Patterns of PAX 8 Expression in Lymphomas
Shahid J Bokhari, Alok Mohanty, Jan F Silverman. Allegheny General Hospital, Pittsburgh, PA
Background: The PAX 8 gene, a member of the paired box (PAX) family of genes, encodes a transcription factor that plays a critical role in embryologic development of the thyroid, renal, and Müllerian systems. Expression of PAX 8 by immunohistochemistry (IHC) has been described in thyroid, renal, and Müllerian derived neoplasms. Recently, PAX 8 expression has been reported in lymphoma and non-neoplastic lymphoid tissues; however, there are no reports detailing the phenotypic expression and patterns of PAX 8 positivity in the subtypes of non-Hodgkin lymphoma (NHL), classical Hodgkin lymphoma (CHL), and non-neoplastic lymphoid tissues. Our study focuses on expression and patterns of PAX 8 positivity in different lymphoma subtypes that can potentially aid in classification.
Design: A total of 91 cases of NHL and 22 cases of CHL with H&E slides and corresponding tissue blocks were retrieved from the hospital computer system following IRB approval. All selected cases had been previously confirmed as NHL and CHL by histologic and IHC examination. IHC for PAX 8 was performed on all cases on tissue-block sections that were formalin-fixed and paraffin embedded, using a heat-induced epitope retrieval technique.
Results: 91 cases of NHL were included in our study: 25 diffuse large B-cell lymphoma (DLBCL), 20 follicular lymphoma (FL), 20 marginal zone lymphoma (MZL), 16 small lymphocytic lymphoma (SLL), 10 mantle cell lymphoma (MCL). 22 cases of CHL were also included in our study: 14 nodular sclerosing (NS), and 8 mixed cellularity (MC). In all cases, PAX 8 expression was seen in background non-neoplastic B-cells, but not in the T-cells, histiocytes, or plasma cells. PAX 8 demonstrated strong diffuse nuclear expression in the neoplastic cells in all cases of DLBCL, MZL, FL, MCL, and SLL. In all cases of FL and MCL, PAX 8 showed strong nuclear expression in both a follicular/nodular and diffuse pattern, mirroring the histologic pattern, respectively. In all cases of SLL, PAX 8 showed strong, diffuse, nuclear expression in the majority of the neoplastic cells with paler staining para-immunoblastic cells comprising the proliferation centers. All CHLs demonstrated PAX 8 expression in the neoplastic Reed-Sternberg cells while the background T-cells showed no expression of PAX 8.

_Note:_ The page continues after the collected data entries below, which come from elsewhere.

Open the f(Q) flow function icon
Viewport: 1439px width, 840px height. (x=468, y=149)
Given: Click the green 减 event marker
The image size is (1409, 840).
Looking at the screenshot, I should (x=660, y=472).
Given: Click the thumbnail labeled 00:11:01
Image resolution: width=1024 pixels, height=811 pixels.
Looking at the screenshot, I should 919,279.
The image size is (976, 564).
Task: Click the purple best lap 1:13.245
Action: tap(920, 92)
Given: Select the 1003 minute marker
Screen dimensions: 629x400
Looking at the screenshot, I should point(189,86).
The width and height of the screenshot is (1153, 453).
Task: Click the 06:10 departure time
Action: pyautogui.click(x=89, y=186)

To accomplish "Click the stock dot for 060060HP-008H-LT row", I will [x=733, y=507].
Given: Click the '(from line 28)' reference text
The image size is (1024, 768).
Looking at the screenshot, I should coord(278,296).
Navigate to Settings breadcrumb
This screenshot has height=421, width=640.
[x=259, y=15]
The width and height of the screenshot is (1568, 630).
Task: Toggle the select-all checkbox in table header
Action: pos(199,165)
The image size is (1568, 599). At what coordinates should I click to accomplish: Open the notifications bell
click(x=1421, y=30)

Conclusions: 1) PAX 8 is a very good IHC marker for non-neoplastic and neoplastic B-cells and is consistently seen in a variety of subtypes of NHL.
2) PAX 8 stains the neoplastic cells in CHL, further supporting the B-cell origin of Reed-Sternberg cells.
3) The expression and pattern of PAX 8 positivity can be helpful in the work-up of a variety of NHL subtypes and CHLs.